Die Humangenetik beschäftigt sich in erster Linie mit dem Erbgut des Menschen. Als solches ist die Humangenetik ein interdisziplinäres Fach in dem Ärztinnen und Ärzte eng mit Naturwissenschaftlerinnen und Naturwissenschaftlern zusammenarbeiten, um eine zeitgemäße Diagnostik und molekularbiologische Forschung anzubieten.

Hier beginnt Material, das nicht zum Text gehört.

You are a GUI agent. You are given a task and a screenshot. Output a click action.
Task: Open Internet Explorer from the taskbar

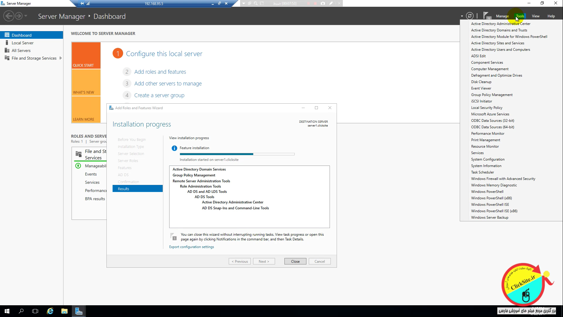coord(50,311)
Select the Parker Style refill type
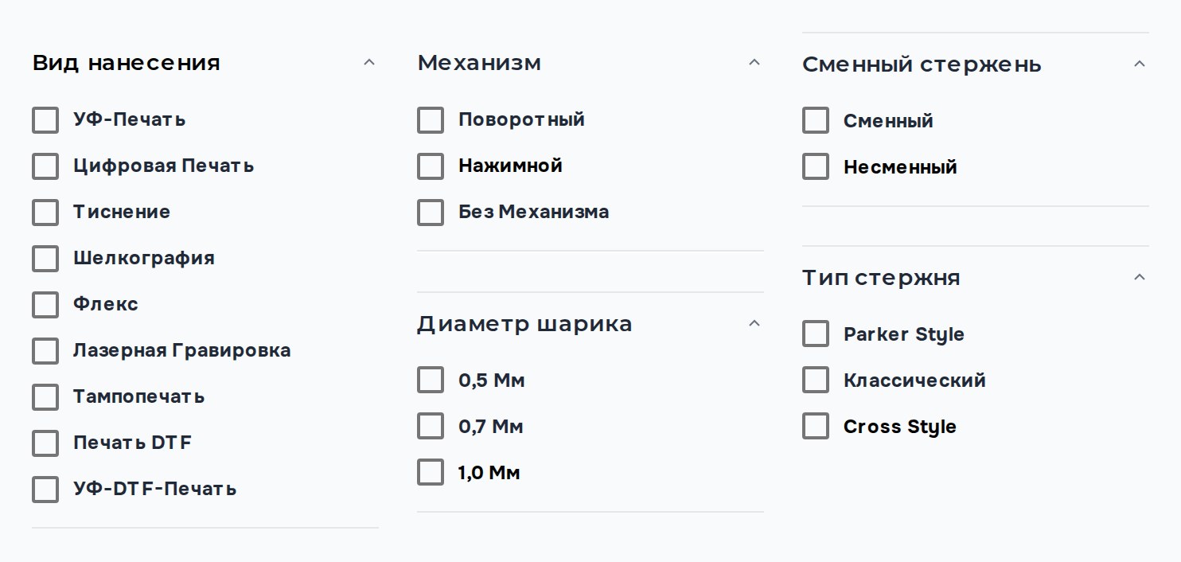The height and width of the screenshot is (562, 1181). (x=816, y=334)
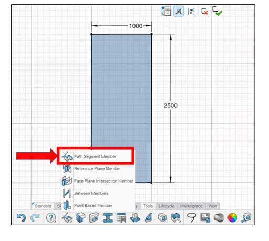269x241 pixels.
Task: Click the Redo arrow icon
Action: pos(35,218)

Besonderheiten humangenetischer Fragestellungen inkludieren, dass sie alle Altersgruppen und alle Körpersysteme betreffen, dass sie oft seltene Erkrankungen behandeln und regelmäßig nicht nur die Ratsuchenden selber sondern häufig auch ihre Familien betreffen. Von besonderer Relevanz ist die sogenannte prädiktive Diagnostik, die es ermöglicht bei gesunden Personen das Ausbrechen einer Erkrankung, die schwer und nicht behandelbar sein kann, vorherzusagen. Bei der Versorgung von Patientinnen und Patienten steht das humangenetische Beratungsgespräch im Mittelpunkt, das immer vor der Einleitung einer Diagnostik durchgeführt werden muss. Dieses Beratungsgespräch versucht alle medizinischen und menschlichen Probleme, die mit Auftreten oder mit dem Risiko des Auftretens einer genetischen Erkrankung in einer Familie verknüpft sein können, anzusprechen.
Jede genetische Diagnostik und Beratung darf nur zum Wohle der Ratsuchenden und nach umfassender Aufklärung freiwillig durchgeführt werden. In den vergangenen Jahren sind die Herausforderungen an die Humangenetik durch den enormen Wissenszuwachs und durch neue Sequenzierungstechniken, die detaillierte Analysen ganzer Genome möglich machen, stetig gewachsen.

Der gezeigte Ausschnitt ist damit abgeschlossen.